Chrom

Bei dem Wort „Chrom“ denken die meisten wahrscheinlich an edle Autofelgen und einen wunderschönen Glanz! Letzteres ist der Grund dafür, dass Verchromungen auch in der Möbel- und Dekorationsbranche oft zum Einsatz kommen. Das silberweiße Metall bringt Oberflächen nicht nur zum Strahlen, sondern ist außerdem sehr robust. Bei der Möbelherstellung werden häufig Aluminium-, Stahl- oder Eisengestelle verchromt, um ihnen ein noch exquisiteres Aussehen zu verleihen.

Ob im Bade-, Wohn- oder Schlafzimmer, Möbel mit verchromten Elementen sind zeitlos und passen in jeden Wohnraum. Ein Dauerbrenner in jeder Designerwohnung sind zum Beispiel runde Ledersessel mit verchromten Standfuß. Auch Kunststoff-Stühle möbeln ihren Look

gerne mit verchromten Stuhlbeinen und Armlehnen auf. Ebenso setzen Hifi-Möbel häufig auf das edle Zusammenspiel von verchromtem Aluminium-Gestell und Glasplatte – Damit bekommt unser LED-Fernseher garantiert die richtige Bühne! Verchromte Metalle sind sehr vielfältig und lassen sich mit vielen anderen Materialien kombinieren. Mit verschiedenen Stoffen oder Leder bespannt oder Holzelementen verbaut, verlieren Möbel mit Verchromungen ihren auf den ersten Blick eher sterilen Look und entwickeln einen ganz besonders Charme aus kühlen und warmen Teilen.

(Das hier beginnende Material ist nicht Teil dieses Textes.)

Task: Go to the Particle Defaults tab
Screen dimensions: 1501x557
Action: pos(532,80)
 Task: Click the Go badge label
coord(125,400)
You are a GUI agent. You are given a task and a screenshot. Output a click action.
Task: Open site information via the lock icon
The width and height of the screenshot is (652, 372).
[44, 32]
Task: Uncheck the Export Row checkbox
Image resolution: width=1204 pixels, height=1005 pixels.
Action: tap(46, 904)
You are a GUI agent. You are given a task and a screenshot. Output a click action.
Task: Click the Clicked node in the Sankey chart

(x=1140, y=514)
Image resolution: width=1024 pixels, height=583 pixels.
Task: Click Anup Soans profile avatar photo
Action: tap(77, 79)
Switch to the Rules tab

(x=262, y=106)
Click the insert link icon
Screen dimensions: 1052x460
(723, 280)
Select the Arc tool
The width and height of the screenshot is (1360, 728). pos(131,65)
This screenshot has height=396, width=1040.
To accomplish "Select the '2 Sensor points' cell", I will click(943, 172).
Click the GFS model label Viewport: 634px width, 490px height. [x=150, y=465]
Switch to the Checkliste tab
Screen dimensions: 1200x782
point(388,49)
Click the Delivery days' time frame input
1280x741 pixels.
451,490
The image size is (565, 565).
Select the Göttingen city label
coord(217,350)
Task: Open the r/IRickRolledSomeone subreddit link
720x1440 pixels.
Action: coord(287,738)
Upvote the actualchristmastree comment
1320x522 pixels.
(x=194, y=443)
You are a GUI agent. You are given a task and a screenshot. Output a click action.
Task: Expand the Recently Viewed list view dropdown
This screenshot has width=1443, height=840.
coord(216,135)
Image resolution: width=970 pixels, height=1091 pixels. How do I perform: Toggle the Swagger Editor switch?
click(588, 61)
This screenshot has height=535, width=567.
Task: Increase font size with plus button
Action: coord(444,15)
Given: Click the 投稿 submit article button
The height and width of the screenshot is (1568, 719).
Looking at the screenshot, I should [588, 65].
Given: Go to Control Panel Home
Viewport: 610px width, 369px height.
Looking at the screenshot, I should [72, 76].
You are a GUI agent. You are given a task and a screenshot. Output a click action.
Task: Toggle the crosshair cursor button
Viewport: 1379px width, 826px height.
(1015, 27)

Ein Dauerbrenner ist Chrom vor allem im Bereich der Lampen und Leuchten. Ob als Deckenleuchter, als Standlampe oder in Form von kleinen LED-Spots, in kaum einer Wohnung findet man heute heutzutage nicht mindestens eine Leuchte, die teilweise aus verchromten Elementen besteht. Immer wieder gerne werden zum Beispiel Möbel-Einbaustahler mit einem verchromten Metallkranz verschönert. Außerdem werden häufig die Oberflächen von Deko-Leuchten oder Zierlampen für Wand und Decke verchromt und damit zum Strahlen gebracht. Seit ein paar Jahre ist vor allem die Kombination aus gebürsteten Stahl und Chrom sehr beliebt.

Damit uns der metallisch spiegelnde Glanz lange Freude bereitet, bedürfen unsere verchromten Stücke einer besonderen Pflege. Denn obwohl Chrom vor Korrosion schützt, kann es mit der Zeit anlaufen und matt werden. Es müssen dabei nicht immer speziell für Verchromungen entwickelte Spezialreiniger sein, ein Griff in Omas Trickkiste reicht schon aus. Der Putz-Allrounder Essig kommt hier zum Einsatz. Den farblosen Küchenprofi einfach unverdünnt auf die Chrom-Flächen sprühen, kurz einwirken lassen und dann mit einem fusselfreien, trockenem Tuch nachpolieren. Alternativ tut es auch eine halb Zitrone. Mit dieser einfach über die betreffenden Flächen reiben, mit warmen Wasser abspülen und anschließend wieder mit einem trockenen Lappen trocknen.